⟨

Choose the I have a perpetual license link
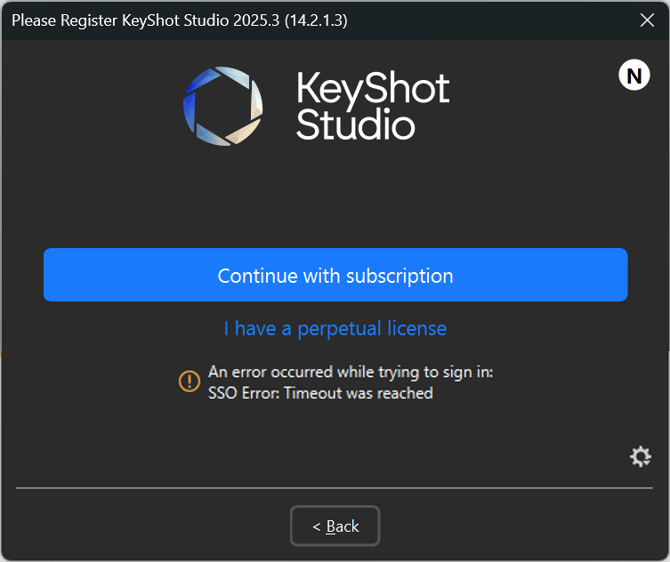This screenshot has height=562, width=670. pos(335,328)
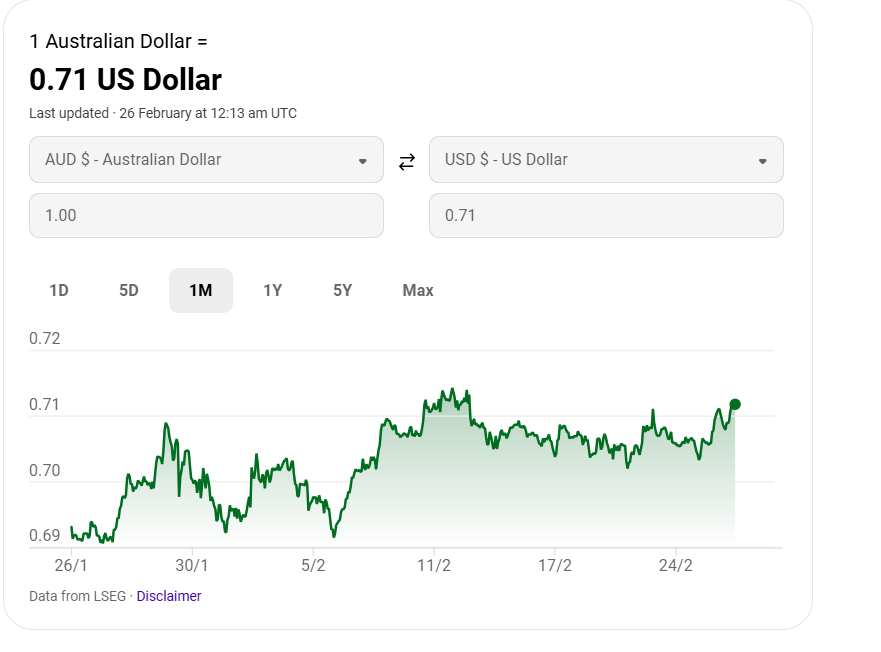Click the 24/2 date label on axis
The image size is (881, 652).
coord(676,565)
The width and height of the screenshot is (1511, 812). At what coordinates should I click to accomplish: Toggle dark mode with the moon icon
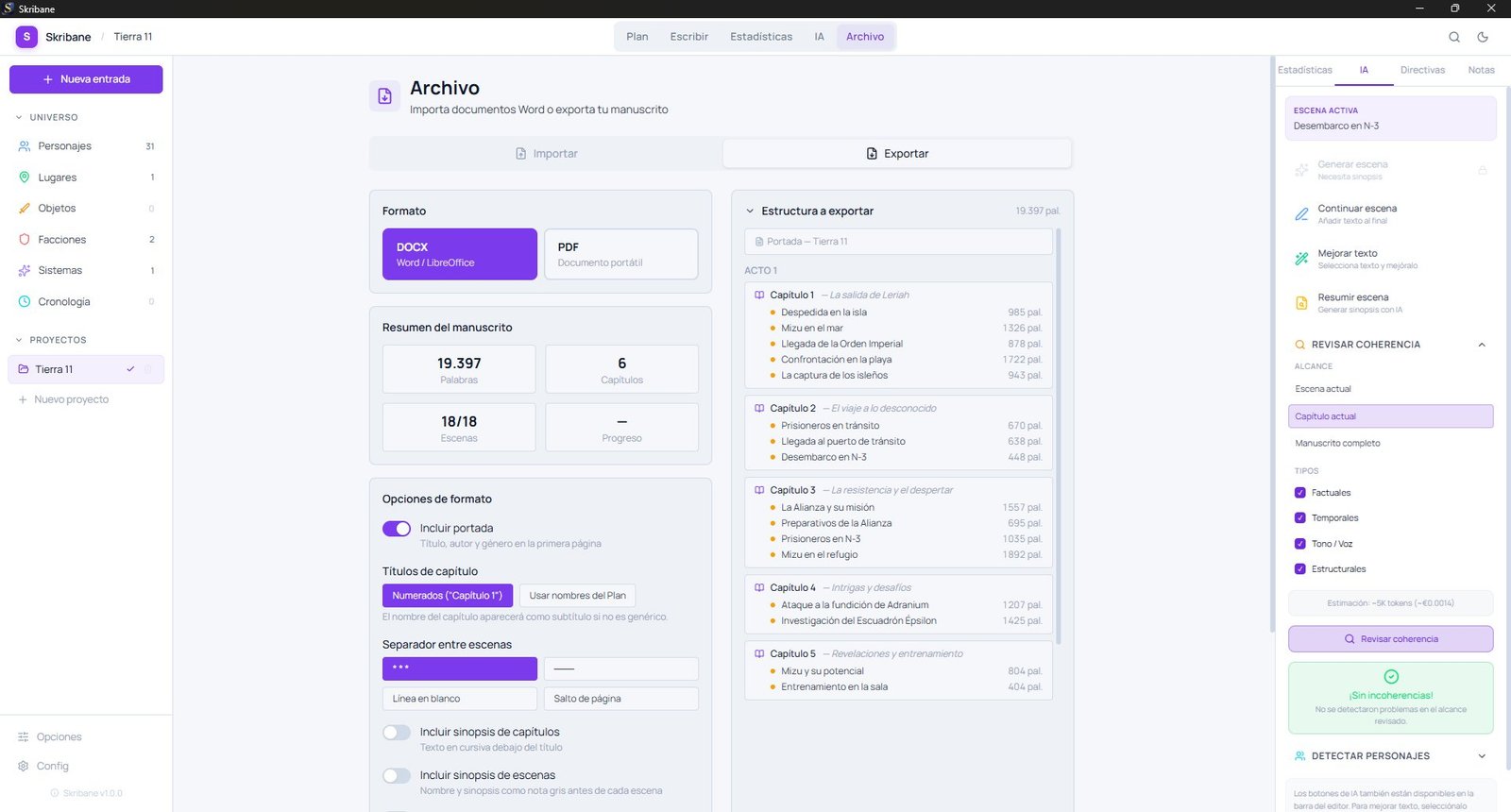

⟩

Task item:
Please reproduce the data above word for word, skipping all images.

Solution to this problem:
Choose the I have a perpetual license link
This screenshot has height=562, width=670. pos(335,328)
Click the 24/2 date label on axis
The image size is (881, 652).
coord(676,565)
The width and height of the screenshot is (1511, 812). At what coordinates should I click to accomplish: Toggle dark mode with the moon icon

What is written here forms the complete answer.